■ WHAT TO WORK ON
Repeat back every line of the data, exactly.

[Stored data]
=-=-=

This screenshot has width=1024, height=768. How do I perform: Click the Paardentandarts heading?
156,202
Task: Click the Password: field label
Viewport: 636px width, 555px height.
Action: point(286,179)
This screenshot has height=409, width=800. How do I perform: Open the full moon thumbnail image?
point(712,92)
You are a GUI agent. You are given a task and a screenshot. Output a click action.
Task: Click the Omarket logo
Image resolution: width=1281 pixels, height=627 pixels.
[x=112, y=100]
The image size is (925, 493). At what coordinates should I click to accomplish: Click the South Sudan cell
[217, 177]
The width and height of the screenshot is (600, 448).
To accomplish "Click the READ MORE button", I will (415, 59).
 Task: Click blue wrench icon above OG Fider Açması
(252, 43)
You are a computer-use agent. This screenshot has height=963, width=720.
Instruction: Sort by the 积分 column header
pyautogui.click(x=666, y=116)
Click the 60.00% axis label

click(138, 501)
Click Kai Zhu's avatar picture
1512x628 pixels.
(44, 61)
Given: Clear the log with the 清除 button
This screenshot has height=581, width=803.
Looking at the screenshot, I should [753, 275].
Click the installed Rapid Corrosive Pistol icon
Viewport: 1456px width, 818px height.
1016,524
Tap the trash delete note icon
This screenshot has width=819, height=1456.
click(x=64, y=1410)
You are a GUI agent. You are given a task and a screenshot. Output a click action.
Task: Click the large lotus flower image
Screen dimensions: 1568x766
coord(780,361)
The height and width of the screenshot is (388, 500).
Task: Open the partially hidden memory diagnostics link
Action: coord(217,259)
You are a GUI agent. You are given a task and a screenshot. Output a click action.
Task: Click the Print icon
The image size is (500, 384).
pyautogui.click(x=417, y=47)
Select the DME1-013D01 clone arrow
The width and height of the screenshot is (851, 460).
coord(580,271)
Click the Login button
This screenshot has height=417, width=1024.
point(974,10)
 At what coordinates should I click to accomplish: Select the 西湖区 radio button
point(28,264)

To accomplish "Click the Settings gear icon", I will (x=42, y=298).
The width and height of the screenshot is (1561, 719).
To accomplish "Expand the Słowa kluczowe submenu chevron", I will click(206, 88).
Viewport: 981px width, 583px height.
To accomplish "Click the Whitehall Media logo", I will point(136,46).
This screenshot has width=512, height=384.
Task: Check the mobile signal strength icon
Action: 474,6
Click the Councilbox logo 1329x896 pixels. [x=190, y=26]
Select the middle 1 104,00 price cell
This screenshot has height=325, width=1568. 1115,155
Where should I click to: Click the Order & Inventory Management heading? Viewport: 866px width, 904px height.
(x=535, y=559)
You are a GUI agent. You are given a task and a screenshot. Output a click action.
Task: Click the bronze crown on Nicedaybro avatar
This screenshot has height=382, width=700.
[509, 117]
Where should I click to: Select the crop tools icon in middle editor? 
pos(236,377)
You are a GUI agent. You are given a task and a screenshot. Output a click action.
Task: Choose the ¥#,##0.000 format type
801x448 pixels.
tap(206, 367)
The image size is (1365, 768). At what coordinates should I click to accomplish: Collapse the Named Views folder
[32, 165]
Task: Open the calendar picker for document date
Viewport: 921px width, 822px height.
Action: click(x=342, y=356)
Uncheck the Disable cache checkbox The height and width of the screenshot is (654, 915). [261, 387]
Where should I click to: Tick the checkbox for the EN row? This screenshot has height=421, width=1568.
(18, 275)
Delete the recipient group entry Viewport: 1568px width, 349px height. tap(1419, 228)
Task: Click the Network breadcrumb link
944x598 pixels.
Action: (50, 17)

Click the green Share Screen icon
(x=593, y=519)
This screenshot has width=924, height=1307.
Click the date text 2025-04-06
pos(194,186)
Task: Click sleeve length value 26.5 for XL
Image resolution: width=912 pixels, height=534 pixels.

=-=-=

■ ANSWER BOX
This screenshot has width=1024, height=768. How do I perform: Click the Paardentandarts heading?
156,202
Task: Click the Password: field label
Viewport: 636px width, 555px height.
Action: point(286,179)
This screenshot has height=409, width=800. How do I perform: Open the full moon thumbnail image?
point(712,92)
You are a GUI agent. You are given a task and a screenshot. Output a click action.
Task: Click the Omarket logo
Image resolution: width=1281 pixels, height=627 pixels.
[x=112, y=100]
The image size is (925, 493). At what coordinates should I click to accomplish: Click the South Sudan cell
[217, 177]
The width and height of the screenshot is (600, 448).
To accomplish "Click the READ MORE button", I will (415, 59).
 Task: Click blue wrench icon above OG Fider Açması
(252, 43)
You are a computer-use agent. This screenshot has height=963, width=720.
Instruction: Sort by the 积分 column header
pyautogui.click(x=666, y=116)
Click the 60.00% axis label

click(138, 501)
Click Kai Zhu's avatar picture
1512x628 pixels.
(44, 61)
Given: Clear the log with the 清除 button
This screenshot has height=581, width=803.
Looking at the screenshot, I should [753, 275].
Click the installed Rapid Corrosive Pistol icon
Viewport: 1456px width, 818px height.
1016,524
Tap the trash delete note icon
This screenshot has width=819, height=1456.
click(x=64, y=1410)
You are a GUI agent. You are given a task and a screenshot. Output a click action.
Task: Click the large lotus flower image
Screen dimensions: 1568x766
coord(780,361)
The height and width of the screenshot is (388, 500).
Task: Open the partially hidden memory diagnostics link
Action: coord(217,259)
You are a GUI agent. You are given a task and a screenshot. Output a click action.
Task: Click the Print icon
The image size is (500, 384).
pyautogui.click(x=417, y=47)
Select the DME1-013D01 clone arrow
The width and height of the screenshot is (851, 460).
coord(580,271)
Click the Login button
This screenshot has height=417, width=1024.
point(974,10)
 At what coordinates should I click to accomplish: Select the 西湖区 radio button
point(28,264)

To accomplish "Click the Settings gear icon", I will (x=42, y=298).
The width and height of the screenshot is (1561, 719).
To accomplish "Expand the Słowa kluczowe submenu chevron", I will click(206, 88).
Viewport: 981px width, 583px height.
To accomplish "Click the Whitehall Media logo", I will point(136,46).
This screenshot has width=512, height=384.
Task: Check the mobile signal strength icon
Action: 474,6
Click the Councilbox logo 1329x896 pixels. [x=190, y=26]
Select the middle 1 104,00 price cell
This screenshot has height=325, width=1568. 1115,155
Where should I click to: Click the Order & Inventory Management heading? Viewport: 866px width, 904px height.
(x=535, y=559)
You are a GUI agent. You are given a task and a screenshot. Output a click action.
Task: Click the bronze crown on Nicedaybro avatar
This screenshot has height=382, width=700.
[509, 117]
Where should I click to: Select the crop tools icon in middle editor? 
pos(236,377)
You are a GUI agent. You are given a task and a screenshot. Output a click action.
Task: Choose the ¥#,##0.000 format type
801x448 pixels.
tap(206, 367)
The image size is (1365, 768). At what coordinates should I click to accomplish: Collapse the Named Views folder
[32, 165]
Task: Open the calendar picker for document date
Viewport: 921px width, 822px height.
Action: click(x=342, y=356)
Uncheck the Disable cache checkbox The height and width of the screenshot is (654, 915). [261, 387]
Where should I click to: Tick the checkbox for the EN row? This screenshot has height=421, width=1568.
(18, 275)
Delete the recipient group entry Viewport: 1568px width, 349px height. tap(1419, 228)
Task: Click the Network breadcrumb link
944x598 pixels.
Action: (50, 17)

Click the green Share Screen icon
(x=593, y=519)
This screenshot has width=924, height=1307.
Click the date text 2025-04-06
pos(194,186)
Task: Click sleeve length value 26.5 for XL
Image resolution: width=912 pixels, height=534 pixels.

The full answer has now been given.